Personal information
- Full name: Alexander Cracroft Wilson
- Born: 5 March 1840 Cawnpore, Bengal Presidency, British India
- Died: 5 January 1911 (aged 70) Christchurch, New Zealand
- Relations: John Cracroft Wilson (father); Walter Wilson (brother);

Domestic team information
- 1877/78: Canterbury
- Source: Cricinfo, 22 October 2020

= Alexander Cracroft Wilson =

New Zealand cricketer (1840–1911)

Alexander Cracroft Wilson (5 March 1840 – 5 January 1911) was a New Zealand banker, businessman, college administrator, and cricketer. He played in one first-class cricket match for Canterbury during the 1877–78 season.

Born at Cawnpore in British India in 1840, Wilson was the second youngest son of John Cracroft Wilson and his wife Elizabeth (née Wall).

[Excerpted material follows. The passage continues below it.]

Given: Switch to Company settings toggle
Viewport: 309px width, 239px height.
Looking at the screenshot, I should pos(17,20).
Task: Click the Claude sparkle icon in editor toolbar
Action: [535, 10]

After being educated in England, in 1859 he moved to join his father, now remarried, at his Cashmere estate in New Zealand, travelling on the Cresswell.

In New Zealand, Wilson initially worked at the Bank of New Zealand when it opened at Christchurch in 1862. He managed the bank's branch at Lyttelton before retiring in 1871 and moving briefly to Auckland where he met his future wife Laura Munro, the daughter of a Native Land Court judge; the couple married in 1877. Later in the decade he went in to business at Christchurch, founding the merchant company Sawtell and Wilson with Henry Sawtell. He was a trustee of a building and investment company, secretary of the Canterbury Chamber of Commerce, on the board of the New Zealand Shipping Company, and was the Italian consul in Christchurch.

Wilson's only first-class cricket match was a December 1877 fixture against Auckland. Opening the batting, he scored 16 runs in Canterbury's first innings before being dismissed for two runs in their second. The following month he played a one-day match for the side against Wellington on the way back to Christchurch. His brother, Walter Cracroft Wilson, had played two first-class matches for the province in the 1860s before drowning in the Rakaia River in 1865.

In 1891 Wilson was appointed as registrar of Canterbury College in Christchurch. He oversaw an expansion of Christchurch public library, the library's collection doubling during his time in the role. (Note: Canterbury College operated the public library in Christchurch at this time, and Wilson's role as registrar meant that he was in effect the head public librarian, although the day to day work of the library was carried out by librarians.) He retired in 1908 as a result of failing health.

Wilson died in 1911 at the age of 70 after a period of illness which had confined him to his house. He had nine children, four of whom died as infants. Three sons and two daughters survived into adulthood, with two of his sons later being killed during World War I. His daughter, Rita Cracrift Wilson, was a notable golfer who won six championships at Christchurch Ladies' Golf Club between 1904 and 1924.